An ingredient found in thousands of personal care products, including some brands of toothpaste and hand wash, could be making certain bacteria resistant to antibiotics, a Queensland research paper has found.
Triclosan is an ingredient added to a range of products intended to reduce or prevent bacterial contamination, including hand wash, toothpaste and some cosmetics, according to the federal Department of Health.
In 2010 the European Union banned triclosan in all products that come into contact with food but still allowed for it to be present in toothpaste up to a maximum of 0.3 per cent.
The ingredient was banned from certain hand wash products in the United States in 2016 after studies raised the possibility its exposure could promote antibiotic-resistant bacteria.
University of Queensland Advanced Water Management Centre Dr Jianhua Guo decided to investigate the chemical compound further, which resulted in a paper published in Environment International on Tuesday.
Dr Guo said while it was known the overuse and misuse of antibiotics could create “superbugs”, less was known about whether other chemicals could induce antibiotic resistance.
Antimicrobial resistance has become a major public health threat globally, with about 700,000 people a year dying from antimicrobial-resistant infections, according to the paper.

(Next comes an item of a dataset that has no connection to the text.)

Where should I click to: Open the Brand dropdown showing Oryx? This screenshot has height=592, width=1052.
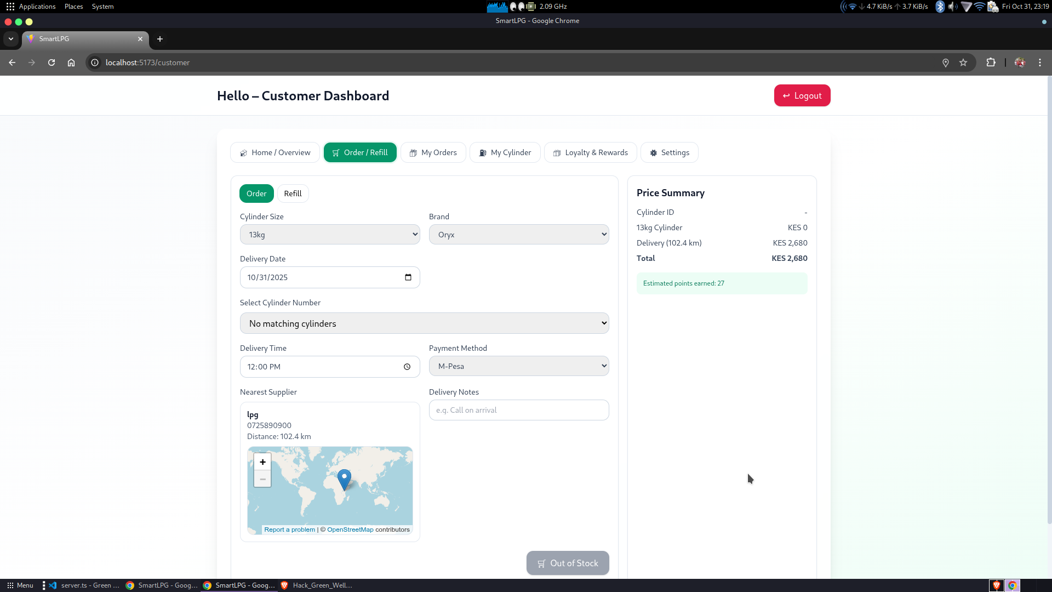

The Brisbane paper noted previous wastewater studies conducted in South Africa found residential areas had similar or higher levels of antibiotic-resistant bacteria compared with hospital wastewater, where “you would expect greater antibiotic concentrations”, Dr Guo said.

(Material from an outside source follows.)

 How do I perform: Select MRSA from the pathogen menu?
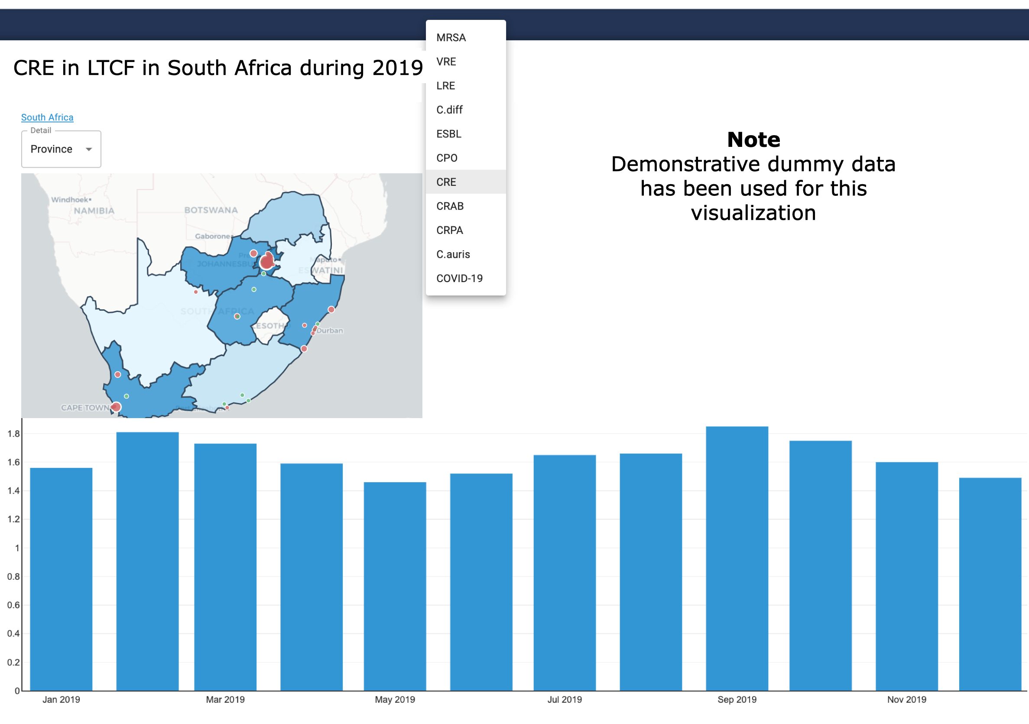[x=451, y=38]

“We then wondered whether non-antibiotic, antimicrobial chemicals such as triclosan can directly induce antibiotic resistance,” he said.
His research team exposed varied levels of triclosan to the bacteria E.coli, often found in the intestines of people and which can cause various diseases including pneumonia, urinary tract infections and food poisoning symptoms such as cramping and diarrhoea.
The research team found there was no significant increase in the mutation frequency of E.coli until day 30, when the exposure of triclosan at "an environmentally relevant" concentration, increased mutation frequencies in the bacteria E.coli against a number of antibiotics.
“This discovery provides strong evidence that the triclosan found in personal care products that we use daily is accelerating the spread of antibiotic resistance,” Dr Guo said.
UQ Advance Water Management Centre Director Professor Zhiguo said the discovery should be a wake-up call to re-evaluate the impact of such chemicals.
“While the US Food and Drug Administration (FDA) has banned the use of triclosan in antibacterial soap, the previous lack of unequivocal evidence prevented such a policy being adopted in other countries,” Professor Yuan said.
The federal Department of Health indicated in 2016 it was aware of FDA recommendations regarding antibacterial soups and would review the information to see whether action was required in Australia.
Fairfax Media approached the federal Department of Health for comment.
The research was funded by the Australian Research Council Future Fellowship and the UQ Foundation Research Excellence Awards.